=== Section Start ===
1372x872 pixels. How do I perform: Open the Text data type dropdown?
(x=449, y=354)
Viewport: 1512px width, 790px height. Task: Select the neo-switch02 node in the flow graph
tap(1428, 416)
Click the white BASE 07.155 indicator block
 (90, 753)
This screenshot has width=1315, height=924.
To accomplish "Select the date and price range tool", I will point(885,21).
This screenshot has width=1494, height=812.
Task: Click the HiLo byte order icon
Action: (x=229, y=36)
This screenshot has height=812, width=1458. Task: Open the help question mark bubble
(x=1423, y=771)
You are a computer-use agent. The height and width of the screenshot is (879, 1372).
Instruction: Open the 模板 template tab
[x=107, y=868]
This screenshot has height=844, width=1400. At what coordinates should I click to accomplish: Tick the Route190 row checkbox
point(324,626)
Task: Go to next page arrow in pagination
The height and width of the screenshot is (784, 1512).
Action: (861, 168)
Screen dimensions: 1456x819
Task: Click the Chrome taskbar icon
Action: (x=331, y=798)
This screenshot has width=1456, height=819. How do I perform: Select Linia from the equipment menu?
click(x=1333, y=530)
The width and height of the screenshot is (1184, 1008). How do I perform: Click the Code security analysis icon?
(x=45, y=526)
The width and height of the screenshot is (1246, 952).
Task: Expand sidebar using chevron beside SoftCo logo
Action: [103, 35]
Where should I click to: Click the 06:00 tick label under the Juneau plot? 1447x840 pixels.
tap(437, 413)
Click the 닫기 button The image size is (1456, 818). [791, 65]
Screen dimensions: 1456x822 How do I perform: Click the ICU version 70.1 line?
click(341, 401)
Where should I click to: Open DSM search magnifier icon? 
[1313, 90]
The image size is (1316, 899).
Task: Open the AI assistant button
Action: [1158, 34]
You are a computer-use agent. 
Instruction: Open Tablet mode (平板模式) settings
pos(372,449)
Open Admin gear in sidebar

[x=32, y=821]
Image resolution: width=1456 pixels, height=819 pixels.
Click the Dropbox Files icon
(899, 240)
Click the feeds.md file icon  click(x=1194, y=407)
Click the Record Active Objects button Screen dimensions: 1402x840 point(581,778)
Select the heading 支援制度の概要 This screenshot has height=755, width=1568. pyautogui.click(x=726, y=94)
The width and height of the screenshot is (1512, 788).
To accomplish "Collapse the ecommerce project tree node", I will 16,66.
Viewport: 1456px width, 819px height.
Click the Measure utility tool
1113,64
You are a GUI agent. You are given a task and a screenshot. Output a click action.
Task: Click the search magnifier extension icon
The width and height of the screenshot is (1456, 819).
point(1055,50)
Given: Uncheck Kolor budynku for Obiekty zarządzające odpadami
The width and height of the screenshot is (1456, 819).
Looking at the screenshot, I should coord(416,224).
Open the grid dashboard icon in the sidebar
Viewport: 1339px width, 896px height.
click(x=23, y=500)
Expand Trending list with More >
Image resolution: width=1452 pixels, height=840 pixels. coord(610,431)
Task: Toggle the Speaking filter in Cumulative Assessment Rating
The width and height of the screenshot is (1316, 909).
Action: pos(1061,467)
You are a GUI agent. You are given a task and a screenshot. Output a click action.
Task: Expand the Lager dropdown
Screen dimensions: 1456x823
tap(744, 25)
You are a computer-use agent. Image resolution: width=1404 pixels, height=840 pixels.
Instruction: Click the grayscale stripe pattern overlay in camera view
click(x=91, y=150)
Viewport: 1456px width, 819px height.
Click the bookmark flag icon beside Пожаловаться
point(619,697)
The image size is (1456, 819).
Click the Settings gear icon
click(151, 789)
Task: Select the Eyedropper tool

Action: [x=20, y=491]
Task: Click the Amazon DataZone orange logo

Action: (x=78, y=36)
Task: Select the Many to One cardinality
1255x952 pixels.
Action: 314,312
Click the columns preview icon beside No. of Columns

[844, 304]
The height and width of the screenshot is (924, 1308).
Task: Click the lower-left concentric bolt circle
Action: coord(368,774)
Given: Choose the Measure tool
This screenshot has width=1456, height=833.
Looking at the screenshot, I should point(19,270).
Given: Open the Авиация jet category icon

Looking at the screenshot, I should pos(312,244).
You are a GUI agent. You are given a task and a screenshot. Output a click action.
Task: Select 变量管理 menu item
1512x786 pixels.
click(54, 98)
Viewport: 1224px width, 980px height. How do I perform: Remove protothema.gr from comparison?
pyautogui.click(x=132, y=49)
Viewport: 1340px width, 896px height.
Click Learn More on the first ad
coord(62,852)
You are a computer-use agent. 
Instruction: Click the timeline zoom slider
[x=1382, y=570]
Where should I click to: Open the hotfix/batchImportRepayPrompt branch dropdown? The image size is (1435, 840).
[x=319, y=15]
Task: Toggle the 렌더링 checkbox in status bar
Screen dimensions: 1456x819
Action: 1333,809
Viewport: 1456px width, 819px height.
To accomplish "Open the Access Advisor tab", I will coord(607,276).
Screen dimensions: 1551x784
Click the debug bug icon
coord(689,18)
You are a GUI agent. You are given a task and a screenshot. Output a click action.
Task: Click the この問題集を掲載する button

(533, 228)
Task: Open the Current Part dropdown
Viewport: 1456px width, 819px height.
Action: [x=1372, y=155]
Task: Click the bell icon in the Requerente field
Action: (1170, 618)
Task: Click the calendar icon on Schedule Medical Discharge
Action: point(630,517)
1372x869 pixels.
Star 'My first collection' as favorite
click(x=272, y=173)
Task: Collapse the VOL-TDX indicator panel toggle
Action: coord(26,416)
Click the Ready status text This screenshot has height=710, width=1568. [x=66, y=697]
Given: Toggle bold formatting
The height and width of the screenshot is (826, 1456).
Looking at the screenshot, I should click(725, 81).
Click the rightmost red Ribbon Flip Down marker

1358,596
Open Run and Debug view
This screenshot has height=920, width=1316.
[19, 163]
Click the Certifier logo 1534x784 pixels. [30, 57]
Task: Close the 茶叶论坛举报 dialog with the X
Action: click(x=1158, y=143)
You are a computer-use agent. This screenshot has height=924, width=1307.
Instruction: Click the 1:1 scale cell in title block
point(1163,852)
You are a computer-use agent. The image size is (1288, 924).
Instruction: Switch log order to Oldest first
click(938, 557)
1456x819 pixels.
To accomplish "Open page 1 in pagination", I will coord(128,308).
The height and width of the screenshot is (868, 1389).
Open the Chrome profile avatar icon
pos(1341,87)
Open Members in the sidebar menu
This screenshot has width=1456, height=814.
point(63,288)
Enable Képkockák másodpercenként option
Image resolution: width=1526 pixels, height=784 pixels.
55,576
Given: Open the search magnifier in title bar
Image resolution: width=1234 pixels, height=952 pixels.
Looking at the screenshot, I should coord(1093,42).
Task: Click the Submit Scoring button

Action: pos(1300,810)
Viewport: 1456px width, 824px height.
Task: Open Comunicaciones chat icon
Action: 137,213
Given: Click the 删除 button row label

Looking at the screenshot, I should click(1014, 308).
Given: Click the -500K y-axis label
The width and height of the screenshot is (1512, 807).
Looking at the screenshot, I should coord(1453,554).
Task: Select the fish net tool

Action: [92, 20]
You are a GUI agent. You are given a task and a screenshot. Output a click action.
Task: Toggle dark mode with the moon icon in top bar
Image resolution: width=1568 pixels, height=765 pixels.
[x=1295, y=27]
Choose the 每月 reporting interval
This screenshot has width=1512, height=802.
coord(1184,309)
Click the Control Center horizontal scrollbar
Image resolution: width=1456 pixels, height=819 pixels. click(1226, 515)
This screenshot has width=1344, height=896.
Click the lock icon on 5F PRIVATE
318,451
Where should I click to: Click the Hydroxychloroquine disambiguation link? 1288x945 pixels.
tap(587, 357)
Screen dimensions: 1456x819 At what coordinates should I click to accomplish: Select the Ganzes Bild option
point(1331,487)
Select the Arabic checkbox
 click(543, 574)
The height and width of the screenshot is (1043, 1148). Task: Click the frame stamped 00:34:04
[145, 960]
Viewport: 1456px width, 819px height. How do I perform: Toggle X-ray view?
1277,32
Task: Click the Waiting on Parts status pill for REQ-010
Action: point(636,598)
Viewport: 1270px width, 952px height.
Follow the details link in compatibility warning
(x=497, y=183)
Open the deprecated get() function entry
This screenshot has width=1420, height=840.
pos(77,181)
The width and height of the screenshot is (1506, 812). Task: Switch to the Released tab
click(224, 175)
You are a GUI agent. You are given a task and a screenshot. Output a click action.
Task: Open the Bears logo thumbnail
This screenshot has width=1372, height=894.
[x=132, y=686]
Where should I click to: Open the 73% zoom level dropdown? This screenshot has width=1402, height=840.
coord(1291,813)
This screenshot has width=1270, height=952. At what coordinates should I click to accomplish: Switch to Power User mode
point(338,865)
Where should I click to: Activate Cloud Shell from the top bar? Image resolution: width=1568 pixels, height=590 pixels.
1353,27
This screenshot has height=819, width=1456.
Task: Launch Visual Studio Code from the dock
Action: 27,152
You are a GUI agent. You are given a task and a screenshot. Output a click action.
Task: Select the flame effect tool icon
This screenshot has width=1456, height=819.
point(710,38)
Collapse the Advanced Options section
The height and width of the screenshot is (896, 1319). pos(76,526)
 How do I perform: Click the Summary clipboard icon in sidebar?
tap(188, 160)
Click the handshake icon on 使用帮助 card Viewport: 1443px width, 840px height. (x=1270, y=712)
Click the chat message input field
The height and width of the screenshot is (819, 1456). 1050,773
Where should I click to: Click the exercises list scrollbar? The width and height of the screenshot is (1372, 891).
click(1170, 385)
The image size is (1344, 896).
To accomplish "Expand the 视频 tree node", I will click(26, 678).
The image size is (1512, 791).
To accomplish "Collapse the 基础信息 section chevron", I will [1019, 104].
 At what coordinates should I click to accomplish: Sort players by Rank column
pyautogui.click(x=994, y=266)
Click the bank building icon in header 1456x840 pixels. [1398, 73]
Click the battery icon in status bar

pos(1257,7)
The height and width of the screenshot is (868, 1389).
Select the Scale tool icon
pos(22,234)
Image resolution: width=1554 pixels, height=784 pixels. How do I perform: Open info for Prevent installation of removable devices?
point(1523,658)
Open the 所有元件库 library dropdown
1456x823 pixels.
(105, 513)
=== Section End ===
Above are some records. Copy each of their lines that holds the string "tree".

**Answer to the exercise**
To accomplish "Collapse the ecommerce project tree node", I will 16,66.
To accomplish "Expand the 视频 tree node", I will click(26, 678).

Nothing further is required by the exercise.